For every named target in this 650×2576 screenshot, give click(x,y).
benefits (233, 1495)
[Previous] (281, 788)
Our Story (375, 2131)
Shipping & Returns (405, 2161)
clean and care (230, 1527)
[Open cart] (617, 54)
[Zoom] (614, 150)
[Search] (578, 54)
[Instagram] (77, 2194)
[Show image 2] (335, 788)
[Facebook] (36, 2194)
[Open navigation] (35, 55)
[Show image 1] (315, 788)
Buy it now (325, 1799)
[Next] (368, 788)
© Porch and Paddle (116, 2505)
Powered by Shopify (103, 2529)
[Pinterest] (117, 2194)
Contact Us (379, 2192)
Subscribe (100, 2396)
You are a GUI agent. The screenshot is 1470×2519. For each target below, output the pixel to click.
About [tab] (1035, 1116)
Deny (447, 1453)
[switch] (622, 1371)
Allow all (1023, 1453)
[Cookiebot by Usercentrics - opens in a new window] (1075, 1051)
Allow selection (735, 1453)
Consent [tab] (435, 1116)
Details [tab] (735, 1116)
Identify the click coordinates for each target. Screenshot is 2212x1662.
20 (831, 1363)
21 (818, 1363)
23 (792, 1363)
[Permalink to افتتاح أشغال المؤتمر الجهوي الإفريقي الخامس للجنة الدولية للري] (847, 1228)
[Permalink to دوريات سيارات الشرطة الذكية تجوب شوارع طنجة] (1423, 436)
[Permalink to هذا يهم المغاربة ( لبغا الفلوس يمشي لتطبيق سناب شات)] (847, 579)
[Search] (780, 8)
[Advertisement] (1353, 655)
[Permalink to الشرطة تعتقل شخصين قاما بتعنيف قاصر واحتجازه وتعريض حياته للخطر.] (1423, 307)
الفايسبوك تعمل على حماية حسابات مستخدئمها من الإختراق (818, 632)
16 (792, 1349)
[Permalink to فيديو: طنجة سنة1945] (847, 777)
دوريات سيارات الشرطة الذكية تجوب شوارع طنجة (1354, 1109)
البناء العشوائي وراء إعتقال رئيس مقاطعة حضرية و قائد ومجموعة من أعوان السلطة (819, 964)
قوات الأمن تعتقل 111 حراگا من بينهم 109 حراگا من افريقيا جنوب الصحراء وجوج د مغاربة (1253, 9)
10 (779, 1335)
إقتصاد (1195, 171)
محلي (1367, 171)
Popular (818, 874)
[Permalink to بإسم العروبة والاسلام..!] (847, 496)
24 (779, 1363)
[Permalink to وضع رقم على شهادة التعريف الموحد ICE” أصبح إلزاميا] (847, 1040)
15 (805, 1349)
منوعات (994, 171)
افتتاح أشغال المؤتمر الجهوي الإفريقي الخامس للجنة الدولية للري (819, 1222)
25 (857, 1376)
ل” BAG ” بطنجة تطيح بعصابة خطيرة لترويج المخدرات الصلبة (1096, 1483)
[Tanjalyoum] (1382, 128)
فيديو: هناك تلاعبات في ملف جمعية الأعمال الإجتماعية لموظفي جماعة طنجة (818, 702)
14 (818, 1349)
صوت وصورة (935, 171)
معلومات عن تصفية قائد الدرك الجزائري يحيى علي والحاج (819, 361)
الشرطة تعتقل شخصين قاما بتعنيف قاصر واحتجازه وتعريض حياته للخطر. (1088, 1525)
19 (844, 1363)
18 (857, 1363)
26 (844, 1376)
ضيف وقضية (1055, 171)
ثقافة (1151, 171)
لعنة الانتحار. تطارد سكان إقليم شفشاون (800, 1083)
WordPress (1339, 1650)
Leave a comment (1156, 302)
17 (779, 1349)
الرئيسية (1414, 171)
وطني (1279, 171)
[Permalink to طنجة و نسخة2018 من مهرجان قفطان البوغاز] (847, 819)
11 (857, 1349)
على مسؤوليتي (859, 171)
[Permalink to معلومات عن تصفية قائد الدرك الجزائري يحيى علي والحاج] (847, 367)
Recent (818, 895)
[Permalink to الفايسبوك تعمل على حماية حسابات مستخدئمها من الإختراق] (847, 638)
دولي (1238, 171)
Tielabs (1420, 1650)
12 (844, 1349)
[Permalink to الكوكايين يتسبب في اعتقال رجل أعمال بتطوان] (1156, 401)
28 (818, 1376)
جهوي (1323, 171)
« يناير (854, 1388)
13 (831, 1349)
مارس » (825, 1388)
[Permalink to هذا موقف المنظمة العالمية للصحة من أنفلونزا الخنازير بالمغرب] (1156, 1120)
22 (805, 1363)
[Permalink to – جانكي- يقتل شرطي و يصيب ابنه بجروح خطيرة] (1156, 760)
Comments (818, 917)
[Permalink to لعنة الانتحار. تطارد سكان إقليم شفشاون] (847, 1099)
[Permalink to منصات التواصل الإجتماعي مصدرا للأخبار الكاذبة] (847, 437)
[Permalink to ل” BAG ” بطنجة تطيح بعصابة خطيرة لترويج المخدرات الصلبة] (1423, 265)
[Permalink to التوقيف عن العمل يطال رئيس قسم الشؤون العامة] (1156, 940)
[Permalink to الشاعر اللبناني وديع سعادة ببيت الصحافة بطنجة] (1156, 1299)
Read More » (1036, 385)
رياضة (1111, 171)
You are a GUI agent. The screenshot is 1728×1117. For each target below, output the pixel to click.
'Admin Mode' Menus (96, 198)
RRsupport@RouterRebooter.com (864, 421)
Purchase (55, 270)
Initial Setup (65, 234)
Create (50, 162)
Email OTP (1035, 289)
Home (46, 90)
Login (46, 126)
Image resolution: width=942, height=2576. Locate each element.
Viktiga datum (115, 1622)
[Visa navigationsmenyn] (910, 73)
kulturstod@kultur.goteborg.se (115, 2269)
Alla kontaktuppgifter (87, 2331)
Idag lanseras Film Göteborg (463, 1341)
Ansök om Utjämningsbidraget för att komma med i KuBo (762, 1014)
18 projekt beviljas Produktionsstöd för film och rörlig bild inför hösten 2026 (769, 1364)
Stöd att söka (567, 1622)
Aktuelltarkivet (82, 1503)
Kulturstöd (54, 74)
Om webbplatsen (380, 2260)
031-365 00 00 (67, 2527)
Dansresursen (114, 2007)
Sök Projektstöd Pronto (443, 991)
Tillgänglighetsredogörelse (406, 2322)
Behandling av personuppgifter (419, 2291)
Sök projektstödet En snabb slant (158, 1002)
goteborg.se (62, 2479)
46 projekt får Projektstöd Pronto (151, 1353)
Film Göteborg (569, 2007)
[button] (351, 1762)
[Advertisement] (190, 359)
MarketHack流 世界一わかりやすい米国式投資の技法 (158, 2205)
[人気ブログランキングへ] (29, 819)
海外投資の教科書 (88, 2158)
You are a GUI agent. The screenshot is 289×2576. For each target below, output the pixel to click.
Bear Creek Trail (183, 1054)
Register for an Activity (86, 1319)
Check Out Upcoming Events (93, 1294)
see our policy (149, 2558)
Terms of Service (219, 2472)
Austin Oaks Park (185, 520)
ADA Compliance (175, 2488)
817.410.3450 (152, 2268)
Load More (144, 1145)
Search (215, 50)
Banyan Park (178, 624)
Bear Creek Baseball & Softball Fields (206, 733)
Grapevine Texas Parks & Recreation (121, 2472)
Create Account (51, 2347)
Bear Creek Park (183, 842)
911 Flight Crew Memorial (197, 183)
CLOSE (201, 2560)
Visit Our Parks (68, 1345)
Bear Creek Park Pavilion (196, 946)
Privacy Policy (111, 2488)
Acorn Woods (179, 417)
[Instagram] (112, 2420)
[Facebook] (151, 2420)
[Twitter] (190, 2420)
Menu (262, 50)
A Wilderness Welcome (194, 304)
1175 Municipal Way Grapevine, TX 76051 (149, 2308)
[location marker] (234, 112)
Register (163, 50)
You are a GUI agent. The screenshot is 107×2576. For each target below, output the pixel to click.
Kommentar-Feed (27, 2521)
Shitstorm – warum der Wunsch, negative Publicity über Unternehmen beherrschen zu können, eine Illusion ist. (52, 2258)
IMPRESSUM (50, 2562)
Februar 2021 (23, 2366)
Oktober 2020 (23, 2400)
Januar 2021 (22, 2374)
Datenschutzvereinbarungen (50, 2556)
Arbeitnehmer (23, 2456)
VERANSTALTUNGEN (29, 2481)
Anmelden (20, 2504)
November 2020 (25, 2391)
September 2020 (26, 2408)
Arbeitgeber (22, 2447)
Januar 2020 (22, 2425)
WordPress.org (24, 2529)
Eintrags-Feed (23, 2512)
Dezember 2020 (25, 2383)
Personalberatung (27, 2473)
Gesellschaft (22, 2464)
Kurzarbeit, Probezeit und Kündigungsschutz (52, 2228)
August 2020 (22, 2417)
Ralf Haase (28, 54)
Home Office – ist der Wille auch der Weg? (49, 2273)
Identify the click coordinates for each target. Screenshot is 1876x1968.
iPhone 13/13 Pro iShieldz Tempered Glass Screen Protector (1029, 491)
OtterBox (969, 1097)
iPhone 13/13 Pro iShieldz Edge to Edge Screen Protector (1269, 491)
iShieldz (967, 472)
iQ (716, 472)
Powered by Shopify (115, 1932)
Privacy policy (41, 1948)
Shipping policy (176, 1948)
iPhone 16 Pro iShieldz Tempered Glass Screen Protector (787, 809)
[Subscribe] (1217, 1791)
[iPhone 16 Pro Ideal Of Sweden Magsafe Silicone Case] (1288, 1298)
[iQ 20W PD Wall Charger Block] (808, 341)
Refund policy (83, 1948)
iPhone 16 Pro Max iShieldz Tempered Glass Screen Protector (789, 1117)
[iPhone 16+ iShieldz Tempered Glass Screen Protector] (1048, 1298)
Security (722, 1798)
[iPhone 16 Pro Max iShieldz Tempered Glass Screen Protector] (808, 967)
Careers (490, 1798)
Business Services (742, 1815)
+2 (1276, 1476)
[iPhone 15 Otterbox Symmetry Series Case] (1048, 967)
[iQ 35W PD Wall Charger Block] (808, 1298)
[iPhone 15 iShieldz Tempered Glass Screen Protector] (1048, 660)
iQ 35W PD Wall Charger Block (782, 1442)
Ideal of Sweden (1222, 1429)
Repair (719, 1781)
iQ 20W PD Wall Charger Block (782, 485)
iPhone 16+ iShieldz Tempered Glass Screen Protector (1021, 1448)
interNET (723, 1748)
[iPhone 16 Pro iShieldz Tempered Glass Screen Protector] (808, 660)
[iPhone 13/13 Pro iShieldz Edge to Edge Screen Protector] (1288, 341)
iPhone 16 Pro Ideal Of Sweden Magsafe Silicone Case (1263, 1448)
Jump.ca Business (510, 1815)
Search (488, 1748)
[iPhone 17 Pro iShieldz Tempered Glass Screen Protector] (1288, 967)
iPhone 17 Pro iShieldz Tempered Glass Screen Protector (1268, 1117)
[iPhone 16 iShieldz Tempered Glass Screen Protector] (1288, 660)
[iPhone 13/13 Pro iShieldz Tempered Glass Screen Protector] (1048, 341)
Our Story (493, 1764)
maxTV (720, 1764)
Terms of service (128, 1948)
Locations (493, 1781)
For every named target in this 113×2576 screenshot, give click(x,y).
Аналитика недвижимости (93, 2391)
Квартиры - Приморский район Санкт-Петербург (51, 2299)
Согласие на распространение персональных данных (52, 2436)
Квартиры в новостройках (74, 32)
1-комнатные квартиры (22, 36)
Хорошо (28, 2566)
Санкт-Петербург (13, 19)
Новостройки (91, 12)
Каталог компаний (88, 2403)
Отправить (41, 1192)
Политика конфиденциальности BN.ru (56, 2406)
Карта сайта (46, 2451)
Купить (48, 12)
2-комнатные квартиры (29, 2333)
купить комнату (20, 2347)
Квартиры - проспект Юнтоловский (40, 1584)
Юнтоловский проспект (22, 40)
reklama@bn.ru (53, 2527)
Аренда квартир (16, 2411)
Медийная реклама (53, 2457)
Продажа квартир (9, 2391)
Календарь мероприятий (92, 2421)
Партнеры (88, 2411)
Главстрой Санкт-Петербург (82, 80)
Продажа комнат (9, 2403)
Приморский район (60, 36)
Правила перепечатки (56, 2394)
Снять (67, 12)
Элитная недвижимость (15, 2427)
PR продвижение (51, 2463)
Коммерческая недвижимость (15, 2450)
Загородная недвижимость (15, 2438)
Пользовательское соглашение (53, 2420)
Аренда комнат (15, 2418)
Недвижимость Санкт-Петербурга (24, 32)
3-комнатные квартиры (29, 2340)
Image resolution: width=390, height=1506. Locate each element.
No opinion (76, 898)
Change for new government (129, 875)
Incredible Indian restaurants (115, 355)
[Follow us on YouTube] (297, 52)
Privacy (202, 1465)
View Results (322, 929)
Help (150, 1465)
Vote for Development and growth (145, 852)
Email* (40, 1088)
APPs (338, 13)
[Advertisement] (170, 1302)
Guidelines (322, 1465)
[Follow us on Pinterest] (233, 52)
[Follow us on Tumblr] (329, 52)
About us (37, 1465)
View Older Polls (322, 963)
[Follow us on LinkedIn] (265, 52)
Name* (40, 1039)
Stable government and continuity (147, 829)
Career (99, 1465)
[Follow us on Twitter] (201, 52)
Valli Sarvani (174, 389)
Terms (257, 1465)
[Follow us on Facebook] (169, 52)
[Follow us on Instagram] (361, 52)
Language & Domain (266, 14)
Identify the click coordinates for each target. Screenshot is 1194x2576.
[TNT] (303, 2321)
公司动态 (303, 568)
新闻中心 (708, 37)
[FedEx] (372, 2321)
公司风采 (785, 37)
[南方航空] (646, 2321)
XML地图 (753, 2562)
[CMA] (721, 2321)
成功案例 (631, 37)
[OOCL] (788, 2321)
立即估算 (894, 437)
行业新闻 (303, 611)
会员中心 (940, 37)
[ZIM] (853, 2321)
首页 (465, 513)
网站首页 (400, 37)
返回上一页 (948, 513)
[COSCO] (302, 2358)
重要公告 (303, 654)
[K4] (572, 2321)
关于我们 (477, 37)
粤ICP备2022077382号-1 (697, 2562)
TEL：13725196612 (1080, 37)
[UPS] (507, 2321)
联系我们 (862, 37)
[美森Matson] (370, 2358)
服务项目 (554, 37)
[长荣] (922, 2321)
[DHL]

━━━━━━

### Assigned task
Could you transcribe the entries above word for word, from the line with "WordPress.org (24, 2529)" down to the line with "Powered by Shopify (115, 1932)", keeping both?

### Reply to the task
WordPress.org (24, 2529)
Eintrags-Feed (23, 2512)
Dezember 2020 (25, 2383)
Personalberatung (27, 2473)
Gesellschaft (22, 2464)
Kurzarbeit, Probezeit und Kündigungsschutz (52, 2228)
August 2020 (22, 2417)
Ralf Haase (28, 54)
Home Office – ist der Wille auch der Weg? (49, 2273)
Identify the click coordinates for each target. Screenshot is 1876x1968.
iPhone 13/13 Pro iShieldz Tempered Glass Screen Protector (1029, 491)
OtterBox (969, 1097)
iPhone 13/13 Pro iShieldz Edge to Edge Screen Protector (1269, 491)
iShieldz (967, 472)
iQ (716, 472)
Powered by Shopify (115, 1932)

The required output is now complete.